SHORT TASK 1: Return the rows from the line containing "Follow post with" through the end of the rows, both included, word for word.

---------- SELECTED PASSAGE ----------

At the higher levels, more emphasis is placed on rationality since cadres need to take into account of multiple factors and decision-making involves a much broader area of governance, but virtues such as concern for the people and a practical attitude also matter. Cadres are also expected to set a model of corruption-free rule.
To illustrate the rigorous (meritocratic) nature of selection at higher levels of government, Minister Li described the procedure used to select the secretary general of the Organization Department of the CPC Central Committee. First, there was a nomination process, including retired cadres. Those who received many nominations could move to the next stage.
Next, there was an examination, including such questions as how to be a good Secretary General. Over 10 people took the exam, and the list was narrowed to five people.
To ensure that the process was fair, the examination papers were put in the corridor for all to judge the results. Then, there was an oral examination with an interview panel composed of ministers, vice-ministers, and university professors.

---------- INFORMATION SHOWN ----------

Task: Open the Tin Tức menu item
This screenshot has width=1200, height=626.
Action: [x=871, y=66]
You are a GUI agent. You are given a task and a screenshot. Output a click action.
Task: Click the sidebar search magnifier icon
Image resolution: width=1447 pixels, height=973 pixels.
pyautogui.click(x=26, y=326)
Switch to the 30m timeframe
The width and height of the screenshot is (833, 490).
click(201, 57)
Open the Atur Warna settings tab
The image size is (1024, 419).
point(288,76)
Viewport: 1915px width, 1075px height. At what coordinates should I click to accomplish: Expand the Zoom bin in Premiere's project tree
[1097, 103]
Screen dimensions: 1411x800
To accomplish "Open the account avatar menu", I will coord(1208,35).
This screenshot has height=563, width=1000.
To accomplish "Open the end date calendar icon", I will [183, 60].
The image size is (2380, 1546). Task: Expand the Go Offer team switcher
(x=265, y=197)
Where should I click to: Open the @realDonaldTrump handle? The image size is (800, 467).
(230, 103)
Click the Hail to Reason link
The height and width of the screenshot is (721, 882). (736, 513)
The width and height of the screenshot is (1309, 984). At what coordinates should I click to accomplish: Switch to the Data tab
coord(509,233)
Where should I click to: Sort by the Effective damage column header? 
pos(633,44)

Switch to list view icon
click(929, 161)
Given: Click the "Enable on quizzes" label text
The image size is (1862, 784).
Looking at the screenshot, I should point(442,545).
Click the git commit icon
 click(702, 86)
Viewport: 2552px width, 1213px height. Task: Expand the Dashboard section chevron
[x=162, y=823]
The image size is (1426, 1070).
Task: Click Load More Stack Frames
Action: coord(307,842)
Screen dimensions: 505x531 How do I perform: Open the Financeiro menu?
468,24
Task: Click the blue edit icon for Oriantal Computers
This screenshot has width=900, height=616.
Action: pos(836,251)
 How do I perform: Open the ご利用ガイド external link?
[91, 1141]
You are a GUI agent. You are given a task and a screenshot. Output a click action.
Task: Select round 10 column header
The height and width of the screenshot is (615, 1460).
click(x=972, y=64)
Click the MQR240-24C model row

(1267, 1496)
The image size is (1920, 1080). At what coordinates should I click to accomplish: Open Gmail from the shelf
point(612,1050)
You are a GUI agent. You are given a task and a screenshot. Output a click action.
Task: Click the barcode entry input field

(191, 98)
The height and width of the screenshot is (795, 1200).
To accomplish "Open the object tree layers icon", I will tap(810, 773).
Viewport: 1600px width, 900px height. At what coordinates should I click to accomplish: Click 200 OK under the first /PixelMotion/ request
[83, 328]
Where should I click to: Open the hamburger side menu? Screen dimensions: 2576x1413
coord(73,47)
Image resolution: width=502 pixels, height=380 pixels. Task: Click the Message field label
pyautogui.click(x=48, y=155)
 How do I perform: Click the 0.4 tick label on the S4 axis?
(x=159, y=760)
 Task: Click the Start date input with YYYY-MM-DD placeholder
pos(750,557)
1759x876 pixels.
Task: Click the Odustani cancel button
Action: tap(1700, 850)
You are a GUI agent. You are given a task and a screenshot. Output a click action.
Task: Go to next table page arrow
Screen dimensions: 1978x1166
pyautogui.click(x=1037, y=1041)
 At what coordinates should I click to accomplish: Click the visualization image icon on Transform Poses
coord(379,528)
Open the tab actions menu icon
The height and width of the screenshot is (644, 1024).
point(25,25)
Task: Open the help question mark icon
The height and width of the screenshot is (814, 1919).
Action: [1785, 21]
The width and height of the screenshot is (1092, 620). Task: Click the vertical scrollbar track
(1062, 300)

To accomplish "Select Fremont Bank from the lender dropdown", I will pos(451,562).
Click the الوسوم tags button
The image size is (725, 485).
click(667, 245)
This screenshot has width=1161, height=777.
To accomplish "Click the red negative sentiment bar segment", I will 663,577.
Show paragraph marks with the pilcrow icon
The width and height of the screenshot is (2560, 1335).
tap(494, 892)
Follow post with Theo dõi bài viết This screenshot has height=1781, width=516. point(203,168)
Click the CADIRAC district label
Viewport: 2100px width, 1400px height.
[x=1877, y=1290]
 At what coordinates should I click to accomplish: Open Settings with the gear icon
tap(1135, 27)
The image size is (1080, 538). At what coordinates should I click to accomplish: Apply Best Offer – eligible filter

----------

SHORT TASK 2: Take the passage on selecting the Organization Department's secretary general further from its last sentence.

FINAL RESULT 1:
Follow post with Theo dõi bài viết This screenshot has height=1781, width=516. point(203,168)
Click the CADIRAC district label
Viewport: 2100px width, 1400px height.
[x=1877, y=1290]
 At what coordinates should I click to accomplish: Open Settings with the gear icon
tap(1135, 27)
The image size is (1080, 538). At what coordinates should I click to accomplish: Apply Best Offer – eligible filter

FINAL RESULT 2:
To ensure transparency and fairness, ordinary cadres who work for the General Secretary were in the room, which allowed them to supervise the whole process. Three candidates with the highest score were selected for the next stage.
Then, the department of personnel led an inspection team to look into the performance and virtue of the candidates, with more emphasis placed on virtue. Two people were recommended for the next stage.
The final decision was made by a committee of 12 ministers who each had a vote, and the candidate had to have at least eight votes to succeed. If the required number of votes was not secured the first time, the ministers discussed further until two-thirds could agree on a candidate.
It is hard not be impressed by the rigorous selection process for the secretary general of the Organization Department of the CPC Central Committee (and it is even harder not to be impressed by the successful candidate). Such transparency in the talent selection process is likely to contribute to the government’s legitimacy.
If people are not aware of the selection process, they may suspect that promotion is based primarily on loyalty, connections (guanxi), or corruption. Hence, shedding light on the actual mechanisms is likely to dispel such suspicions.
There is still a long way to go — for example, it would be useful to have more information about the criteria that influence selection of members on the Central Committee and the Politburo — but the fact that Minister Li told us about the process in his organization is a good sign of a high-level decision to increase transparency.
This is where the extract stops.